Seit Jahren wird Dagmar Schellenberger gesangstechnisch von KS Brigitte Eisenfeld betreut.
 
Gastspiele und Engagements führten Dagmar Schellenberger an die Deutsche Oper Berlin, die Staatsopern von Berlin, Hamburg, München, Dresden, an die Opernhäuser von Frankfurt a.M., Düsseldorf, Stuttgart, Zürich und Wien sowie nach Buenos Aires (Zauberflöte, Cosi fan tutte), New York (Orfeo ed Euridice, La Donna del Lago), Amsterdam (Arabella, Königin von Saba), Brüssel, Paris, Marseille, Strasbourg, Venedig, Nizza, Nancy, Toulouse, Lausanne, Monte Carlo, Rom, Mailand, Palermo, Genf, Turin, Cagliari, Valencia, Sevilla, Jerusalem, Nagoya und Tokio.
 
Zu ihrem  Repertoire gehören Elisabeth im „Tannhäuser“, Eva in den „Meistersingern“, Elsa im „Lohengrin“, die Strauss-Partien wie Marschallin im „Rosenkavalier“, Arabella in „Arabella" und die Gräfin in „Carpriccio“. Aber nicht nur im Opernfach ist sie zu Hause. Man kann Dagmar Schellenberger u.a. als Liedsängerin bewundern; dokumentiert auf zahlreichen CD-Einspielungen, als Oratorieninterpretin (Cleveland Orchestra, Matthäus Passion) sowie in Konzerten, wie mit dem Tokyo Symphonie Orchestra in Beethovens 9.Sinfonie, A. Berg Liedern oder R. Strauss „Vier letzten Liedern“. Des Weiteren gefiel sie in Schostakowitschs 14. Sinfonie im Gewandhaus Leipzig, Conzertgebouw Amsterdam oder in Dresden.
 
1993 schloss Dagmar Schellenberger einen Exklusivvertrag mit EMI-Classics und spielte „Deutsche Arien“ von Haendel bis Wagner, Mozart-Arien sowie internationale Wiegenlieder in sechs Sprachen ein. Ihre Discografie liest sich sehr beeindruckend. „Orfeo ed Euridice“ von Gluck, Humperdincks „Königskinder“ oder Eugen d ´Alberts „Tote Augen“ sind nur einige Beispiele ihres CD- Schaffens.
 
Mit Originalmitschnitten gibt es mehr als 30 CD Einspielungen mit Dagmar Schellenberger.
 
Dagmar Schellenberger hat unter anderen mit Hartmut Haenchen, Milan Horvath, Kurt Masur, Fabio Luisi, Franz Welser - Möst, Neville Marriner, Ralf Weikert, Leopold Hager, Rolf Reuter, Alain Lombard, Edo de Waart, Marek Jankowski, Michail Jurowski, Vladimir Jurowski, Ivor Bolton, Pierre Boulez, Kazushi Ono, Lawrence Renes, Christian Thielemann, Zubin Mehta, Riccardo Muti und Yuri Temirkanow gearbeitet.
 
Einen vorläufigen Höhepunkt ihrer Karriere erlebte Dagmar Schellenberger mit ihrem Debut an der Scala in Milano 2004, als Blanche in „Les Dialogues Des Carmelites“ unter Riccardo Muti, das bewundernde Anerkennung in der überregionalen italienischen Presse fand.
 
Im Februar 2005 erhielt Dagmar Schellenberger eine erneute Einladung an die Scala für die Lisa in Tschaikowskys „Pique Dame“ (Queen Of Spades) und beschloss diese mit gleich großem Erfolg.
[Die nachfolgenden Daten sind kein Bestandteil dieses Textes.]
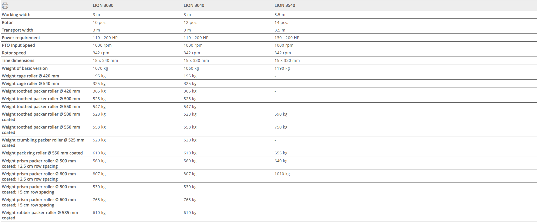Select the 750 kg value cell
The image size is (537, 223).
[281, 127]
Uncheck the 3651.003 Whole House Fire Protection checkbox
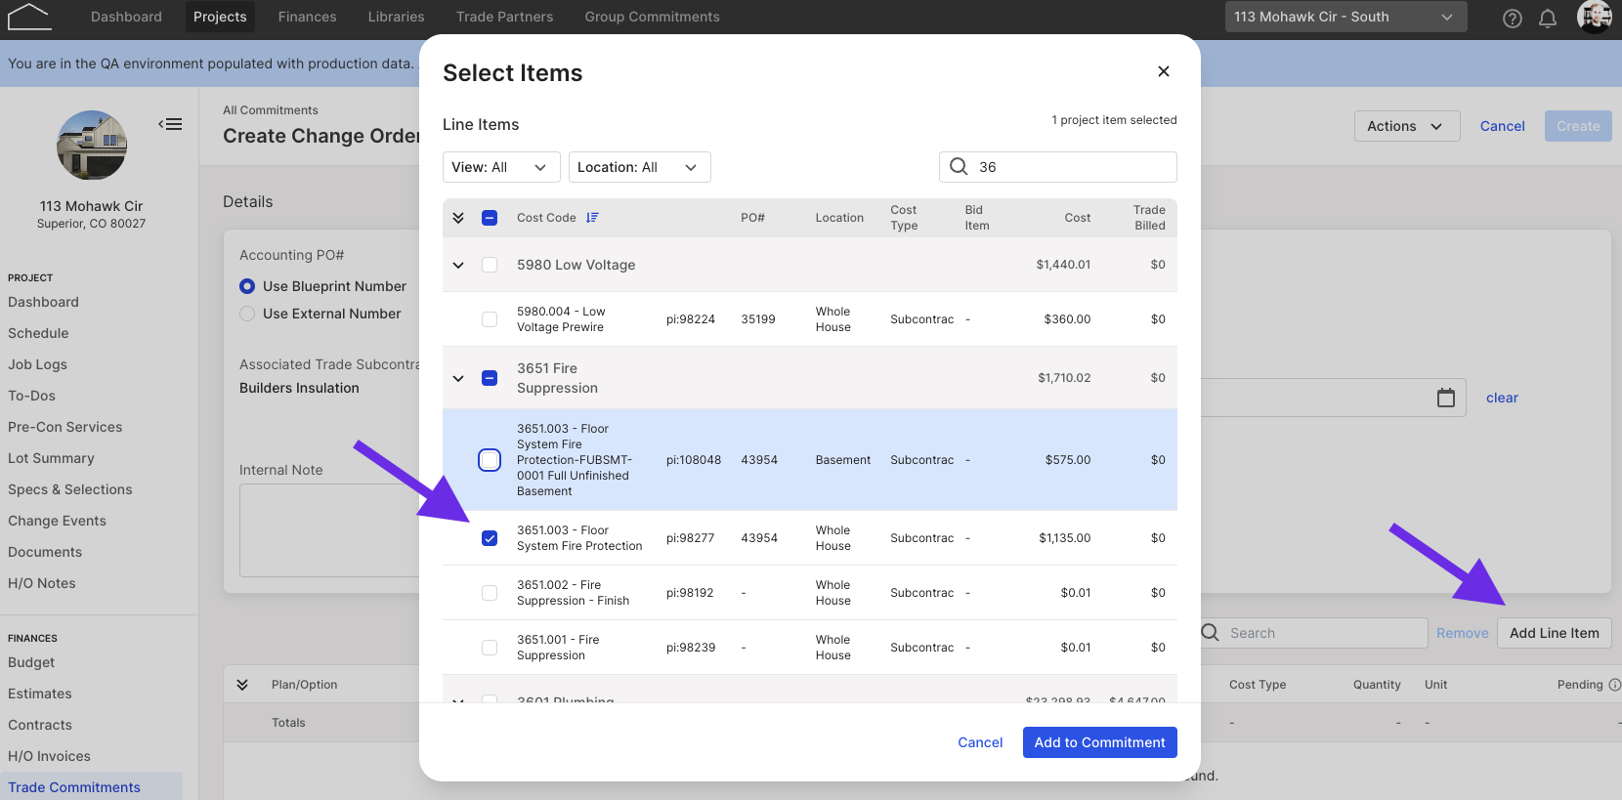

Bereits im Jahre 2004 konnte Dagmar Schellenberger erstmalig bei den Seefestspielen in Mörbisch als Gräfin Mariza - einer ihrer favorisierten Operettenpartien - debütieren. Im Jahr darauf bekam sie eine Wiedereinladung als Lustige Witwe. Diese Partie verkörperte Dagmar Schellenberger viele Jahre auf zahlreichen Bühnen der Welt.

Dagmar Schellenberger sang weltweit über 20 Jahre die Rosalinde in Johann Strauß' "Fledermaus".

Von 2006-2009 gehörte sie zum festen Ensemble der Deutschen Oper am Rhein Düsseldorf, wo sie Partien wie „Katja Kabanova“, Saffi in „Zigeunerbaron“, Eva in „Meistersinger“ u. a. verkörperte.
Im Herbst 2006 sang Dagmar Schellenberger die weibliche Hauptrolle in B. Langs „I hate Mozart“ am Theater an der Wien.
Die Marschallin im „Rosenkavalier“ singt sie weltweit, so auch im September 2007 in Hongkong unter Edo de Waart.

Ende 2008 debütierte Dagmar Schellenberger als Elisabeth in „Don Carlos“/Verdi an der Deutschen Oper am Rhein.
Nach wie vor konnte man sie in Mozartpartien wie Fiordiligi und Elvira erleben.
Mit großem Erfolg sang Dagmar Schellenberger die Titelpartie von Janaceks „Katja Kabanova“ an der Deutschen Oper am Rhein von 2007 bis 2009 und für die  Spielzeit 2009/2010 Ihr Debüt als Ariadne in „Ariadne auf Naxos“ von R.Strauss vor.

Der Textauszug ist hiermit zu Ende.